### Apply what you read:
#1 In the forum thread about an ex-partner and child maintenance, replace "vindictive" with "spiteful" and give the passage from "We felt she" up to and including "up with her).".
#2 Carry on the forum thread about an ex-partner and child maintenance, picking up after its final sentence.

### Source document:
= = = = = = =

We felt she was playing the system and got confirmation when dp got a letter from child maintenance to say he owed over £3000 as hadn't paid in years. He called and explained she was claiming he wasn't paying her so years ago he started transferring the money and prints a statement of the payments as proof. She then suddenly let her daughter's dad see his daughter so she could claim maintenance from him (she refused money from him and moved without giving him any of her info so he couldn't have paid her even if he wanted to purely because she was vindictive and wanted to keep him from his daughter as he had broken up with her).
She's now single (for the 3rd time since I've been with dp), her son wants to spend less time with her and my partner had gathered a folder of evidence for if/when dss decides he wants to live with us full time.

He has nothing to worry about hmrc wise as they have caught up with plenty of people and she broke the law, she has to live with the consequences of her selfish,grabby actions. He should 100% collate any evidence and go for custody as his priority needs to be his kid. We asked dss if he feels safe at home and that if he ever wants to live with us or just talk to us-he only needs to say.
He's finally trying to do right by his kids .... He should be proud of that and not worry a single second about her.

PinkPanther27 · 06/03/2019 21:21

So much victim blaming on here- focus on your own lives and stop being so judgemental.
I worry that the ex will use the HMRC call to control contact with his son even further. He needs to document everything re the abusive behaviour and fight to do what's best for his son. Has the son disclosed any concerns to staff at School?

= = = = = = =

### Record excerpts:
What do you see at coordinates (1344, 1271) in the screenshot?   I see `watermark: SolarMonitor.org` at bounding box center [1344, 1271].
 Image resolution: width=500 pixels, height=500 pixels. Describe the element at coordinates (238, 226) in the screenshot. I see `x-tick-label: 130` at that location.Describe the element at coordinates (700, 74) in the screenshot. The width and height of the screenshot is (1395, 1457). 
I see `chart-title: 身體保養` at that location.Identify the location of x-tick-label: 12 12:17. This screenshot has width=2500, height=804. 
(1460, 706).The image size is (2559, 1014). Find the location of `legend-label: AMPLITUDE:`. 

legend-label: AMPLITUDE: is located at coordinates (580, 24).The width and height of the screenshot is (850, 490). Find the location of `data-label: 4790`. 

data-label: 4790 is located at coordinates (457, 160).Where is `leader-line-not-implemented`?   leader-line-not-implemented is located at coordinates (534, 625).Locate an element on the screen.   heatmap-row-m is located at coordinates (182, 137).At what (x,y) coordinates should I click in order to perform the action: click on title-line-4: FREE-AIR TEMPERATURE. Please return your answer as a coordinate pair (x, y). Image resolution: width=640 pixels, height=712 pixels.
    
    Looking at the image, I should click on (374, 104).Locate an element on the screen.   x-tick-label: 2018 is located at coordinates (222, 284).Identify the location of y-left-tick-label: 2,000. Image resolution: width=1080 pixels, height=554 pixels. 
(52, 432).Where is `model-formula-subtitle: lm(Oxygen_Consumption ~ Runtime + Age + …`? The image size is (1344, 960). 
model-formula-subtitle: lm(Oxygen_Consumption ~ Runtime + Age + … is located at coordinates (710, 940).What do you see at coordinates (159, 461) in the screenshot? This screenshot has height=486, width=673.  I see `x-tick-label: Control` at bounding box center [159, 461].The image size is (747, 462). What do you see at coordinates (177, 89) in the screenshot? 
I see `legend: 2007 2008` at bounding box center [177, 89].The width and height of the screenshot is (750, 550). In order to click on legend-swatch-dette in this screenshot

= = = = = = =

### Activity answers:
#1
We felt she was playing the system and got confirmation when dp got a letter from child maintenance to say he owed over £3000 as hadn't paid in years. He called and explained she was claiming he wasn't paying her so years ago he started transferring the money and prints a statement of the payments as proof. She then suddenly let her daughter's dad see his daughter so she could claim maintenance from him (she refused money from him and moved without giving him any of her info so he couldn't have paid her even if he wanted to purely because she was spiteful and wanted to keep him from his daughter as he had broken up with her).

#2
expat101 · 06/03/2019 21:24

I have read most of the threads and this is my take on it. Your Brother needs to remove himself from direct contact with Son's Mother. Where I live, you can request the family court to order that handovers are conducted at an independent facility which has been sent up for fighting x spouses. It's good because then if a parent fails to show, it is noted for the Court's records and doesn't rely on the ''word'' of either parent. Sort out social media accounts. I don't know how many times I have read private matters on fb and the account holder has their privacy settings set to public. Same with friends of friends, funny how things turn up on other people's pages because they commented on something. Custody of the Child. If it's not in the best interests for him to live with Mum, then your Brother is going to have to step up and apply for custody with supervised access to x. He has to make a stand rather than keep hitting himself over the head about how the Boy is suffering.

I have no problem with people reporting fraudulent behaviour. As another poster commented if everyone did the right thing we would have improved services to assist those truly in need and have better roads, education and hospital systems for all! It grinds my gears to see people say it's only 100 this or that and doesn't make a real difference. All the more reason for a cashless economy me thinks.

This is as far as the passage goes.